陶月江是正式考官之一,他所掌握的情報比衛長庚豐富許多。
衛長庚乾脆問他:「其他組現在都在幹什麼?」
「有21個組正在趕製衣物,大部分是樹皮樹葉的,也有幾個組獵到了鱷魚和哺乳動物。16個組在搭建庇護所,大部分是木棚。3個洞穴組在收集柴火和木料,磨製武器,另外2個組在準備食物。」
「聽出來了,衣服是必備的、隨身便攜的,所以優先做出來不會虧。庇護所是集體勞動,還是不動產,萬一跟隊友鬧了矛盾,誰淨身出戶還不一定呢。」
衛長庚分析著大數據背後的人情冷暖:「說白了就是不信任隊友,隨時準備著單飛。」
「人之常情。」
陶月江仔細分開自己黑白鮮明的劉海:「我敢說這裡大部分的考生都沒什麼社會經歷,管好自己應該是最簡單高效的。」
「我家小白以前也是這樣,不太合群。」
衛長庚回憶起了當初在夢海世界裡的第一次見面,穿著制服的小警察獨自坐在辦公室角落裡,好像一株漂亮的盆栽植物。

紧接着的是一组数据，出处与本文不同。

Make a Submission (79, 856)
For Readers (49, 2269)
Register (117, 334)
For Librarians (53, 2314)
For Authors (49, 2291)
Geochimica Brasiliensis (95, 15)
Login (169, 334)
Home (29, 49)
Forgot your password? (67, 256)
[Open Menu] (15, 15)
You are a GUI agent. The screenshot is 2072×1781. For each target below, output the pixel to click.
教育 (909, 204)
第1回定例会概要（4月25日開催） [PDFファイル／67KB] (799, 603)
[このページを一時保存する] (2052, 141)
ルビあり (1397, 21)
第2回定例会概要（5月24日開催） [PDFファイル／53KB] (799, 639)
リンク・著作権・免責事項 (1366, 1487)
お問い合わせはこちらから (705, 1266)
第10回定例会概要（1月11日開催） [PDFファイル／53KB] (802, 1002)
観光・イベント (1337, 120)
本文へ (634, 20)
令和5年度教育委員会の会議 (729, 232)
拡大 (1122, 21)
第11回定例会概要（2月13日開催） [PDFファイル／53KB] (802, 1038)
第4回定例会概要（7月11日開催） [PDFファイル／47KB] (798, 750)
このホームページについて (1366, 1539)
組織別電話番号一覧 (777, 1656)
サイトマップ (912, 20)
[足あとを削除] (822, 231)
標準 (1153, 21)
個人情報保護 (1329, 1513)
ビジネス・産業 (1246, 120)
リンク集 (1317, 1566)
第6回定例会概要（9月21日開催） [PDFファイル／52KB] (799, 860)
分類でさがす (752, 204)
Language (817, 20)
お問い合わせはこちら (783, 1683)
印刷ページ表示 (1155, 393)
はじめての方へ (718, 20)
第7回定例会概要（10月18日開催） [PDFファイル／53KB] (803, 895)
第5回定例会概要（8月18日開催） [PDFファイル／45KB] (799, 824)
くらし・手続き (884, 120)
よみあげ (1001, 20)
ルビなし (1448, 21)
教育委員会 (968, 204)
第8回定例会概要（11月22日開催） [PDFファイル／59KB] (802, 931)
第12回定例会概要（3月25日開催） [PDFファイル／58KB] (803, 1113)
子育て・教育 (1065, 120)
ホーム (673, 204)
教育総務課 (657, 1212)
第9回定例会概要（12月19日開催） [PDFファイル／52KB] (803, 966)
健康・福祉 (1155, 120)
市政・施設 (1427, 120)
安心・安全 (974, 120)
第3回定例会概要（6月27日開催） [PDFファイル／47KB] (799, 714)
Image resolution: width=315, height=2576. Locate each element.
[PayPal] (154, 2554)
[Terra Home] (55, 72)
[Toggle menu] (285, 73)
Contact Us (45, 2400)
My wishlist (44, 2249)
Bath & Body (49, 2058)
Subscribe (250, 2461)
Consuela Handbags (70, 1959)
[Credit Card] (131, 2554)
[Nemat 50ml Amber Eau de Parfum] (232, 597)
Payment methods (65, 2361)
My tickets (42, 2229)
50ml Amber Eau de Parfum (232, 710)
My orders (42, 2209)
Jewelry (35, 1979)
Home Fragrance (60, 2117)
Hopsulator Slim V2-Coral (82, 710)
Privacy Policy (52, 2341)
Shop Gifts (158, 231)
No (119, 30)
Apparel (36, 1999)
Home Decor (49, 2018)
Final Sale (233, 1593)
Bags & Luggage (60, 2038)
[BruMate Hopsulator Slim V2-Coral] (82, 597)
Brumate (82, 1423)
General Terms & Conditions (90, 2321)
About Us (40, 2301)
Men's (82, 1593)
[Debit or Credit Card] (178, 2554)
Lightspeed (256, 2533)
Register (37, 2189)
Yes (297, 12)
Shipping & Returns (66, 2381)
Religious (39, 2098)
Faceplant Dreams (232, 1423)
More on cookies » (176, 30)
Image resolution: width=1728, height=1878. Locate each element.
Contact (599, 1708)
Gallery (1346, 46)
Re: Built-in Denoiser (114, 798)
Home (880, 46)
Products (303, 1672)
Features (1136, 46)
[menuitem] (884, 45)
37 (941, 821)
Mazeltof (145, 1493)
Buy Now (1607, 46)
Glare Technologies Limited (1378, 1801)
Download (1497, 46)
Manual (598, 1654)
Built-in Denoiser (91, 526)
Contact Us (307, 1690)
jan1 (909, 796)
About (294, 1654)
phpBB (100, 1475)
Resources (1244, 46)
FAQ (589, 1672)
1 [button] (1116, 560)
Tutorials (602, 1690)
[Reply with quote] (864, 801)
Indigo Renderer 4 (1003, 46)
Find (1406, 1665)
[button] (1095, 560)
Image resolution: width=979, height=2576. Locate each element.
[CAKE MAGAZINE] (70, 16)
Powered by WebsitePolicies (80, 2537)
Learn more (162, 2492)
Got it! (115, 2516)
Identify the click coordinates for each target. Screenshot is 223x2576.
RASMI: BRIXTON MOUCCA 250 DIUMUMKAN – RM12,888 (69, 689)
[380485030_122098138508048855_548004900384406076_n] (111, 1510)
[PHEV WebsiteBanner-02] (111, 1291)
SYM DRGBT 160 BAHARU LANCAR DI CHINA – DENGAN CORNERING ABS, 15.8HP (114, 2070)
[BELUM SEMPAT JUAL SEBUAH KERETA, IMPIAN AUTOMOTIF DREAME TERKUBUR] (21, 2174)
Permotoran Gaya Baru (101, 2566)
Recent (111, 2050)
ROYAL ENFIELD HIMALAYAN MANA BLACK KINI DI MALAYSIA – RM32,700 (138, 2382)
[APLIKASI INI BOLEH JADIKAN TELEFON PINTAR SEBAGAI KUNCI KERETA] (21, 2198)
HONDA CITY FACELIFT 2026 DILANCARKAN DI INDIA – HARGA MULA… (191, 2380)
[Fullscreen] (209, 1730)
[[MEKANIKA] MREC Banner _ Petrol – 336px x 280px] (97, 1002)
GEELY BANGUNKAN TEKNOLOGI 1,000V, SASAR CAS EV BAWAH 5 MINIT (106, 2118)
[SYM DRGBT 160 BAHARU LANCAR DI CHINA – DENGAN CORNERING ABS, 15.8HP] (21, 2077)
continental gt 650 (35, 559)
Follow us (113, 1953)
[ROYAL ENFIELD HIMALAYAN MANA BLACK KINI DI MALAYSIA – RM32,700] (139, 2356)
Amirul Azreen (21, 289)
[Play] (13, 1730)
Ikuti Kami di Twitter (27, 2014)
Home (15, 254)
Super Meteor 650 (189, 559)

他又將目光轉回眼前的畫面——光著膀子、頭髮胡亂紮成一把的白典,滿身泥漿髒得像個野人。他正在和夏夷光一起將棕櫚樹葉夾進剖開一道縫隙的竹竿里,再將竹竿架到頂棚上作為防水層。這項工作枯燥乏味,白典卻做得津津有味。夜晚光線昏暗,可他就像一個發光體,一旦看見了就挪不開眼睛。
「究竟是什麼時候開始變了呢……」
陶月江抬眼看看他,忽然高深起來:「改變就像一種力量,它永遠不會單獨存在。那個改變了他的人,自己也被改變了。」
「……」
衛長庚指著自己:「我也變了?」
「不相信我的話,你可以去群里問問其他人,你最後一次在群里說話是什麼時候。」
「是嗎。」
衛長庚垂下眼眸,嘴角勾了勾,竟是一個極為罕見的柔和表情。
「都變了啊。」
遠在島上的白典可沒這份閒工夫去思考什麼變與不變的問題。他和夏夷光正在為草棚屋頂上泥——這樣保暖隔熱效果會更好。塗抹的泥漿來自於從壁龕上掏下來的紅土,水不能加太多,以免待會兒下雨的時候糊成一灘爛泥。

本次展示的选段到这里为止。